If you want to work on the sanitizer in watch mode (and auto-generate your changes), use the following command:

  npm run build:sanitizer -- -w

Running Tests

Application Tests

npm run test:application

NOTE: application must be started to run the tests, or at the very least the mock-server via the npm run start:mock-server (automatically included in the npm run start command).

watch mode

npm run test:application:watch

Component Tests

npm run test:components

"watch" mode

npm run test:components:persist

Will allow refreshing the test page: http://localhost:8000/components/blockcerts-verifier/generated-index.html?cli_browser_id=0

Dealing with CSS

The npm run start command will also start a SASS compiler watcher, which means that any stylesheet within the components folder will be transpiled to a polymer component that can be reused within another component. ie:

import CSS from './_components.button-css';
[...]
_render () {
    return html`${CSS}[...]`
}

Using shared styles

To reduce the amount of code duplication, and following the ITCSS philosophy, you may need to import some of the shared-styles in your component.
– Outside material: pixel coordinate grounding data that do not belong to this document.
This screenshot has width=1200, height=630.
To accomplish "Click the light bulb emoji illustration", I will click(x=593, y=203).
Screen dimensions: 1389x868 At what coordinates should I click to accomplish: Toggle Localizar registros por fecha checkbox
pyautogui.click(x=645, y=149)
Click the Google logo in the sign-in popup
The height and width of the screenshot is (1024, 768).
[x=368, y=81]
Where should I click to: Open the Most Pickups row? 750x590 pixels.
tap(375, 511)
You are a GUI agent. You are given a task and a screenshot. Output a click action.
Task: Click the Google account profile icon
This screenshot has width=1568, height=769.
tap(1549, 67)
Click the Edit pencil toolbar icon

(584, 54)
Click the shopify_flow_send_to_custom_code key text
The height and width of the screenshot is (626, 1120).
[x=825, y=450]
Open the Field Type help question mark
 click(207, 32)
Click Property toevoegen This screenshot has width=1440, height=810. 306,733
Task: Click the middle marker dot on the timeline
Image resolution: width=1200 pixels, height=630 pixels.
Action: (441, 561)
To do so, in your component's SASS file, add the following instruction:

/* in _components.my-component.sass */

@import '../../../shared-styles/objects.text';

[...component styles]

@import '../../../shared-styles/utils.a11y';

Please note that the SASS watcher does not observe changes in the shared styles folder, and will not automatically recompile any consumer stylesheet. You will have to recompile them yourselves (TODO: improve DevX here).

More info

Please have a look through the ADR documentation to get more context around the architecture and the ways of developing a component.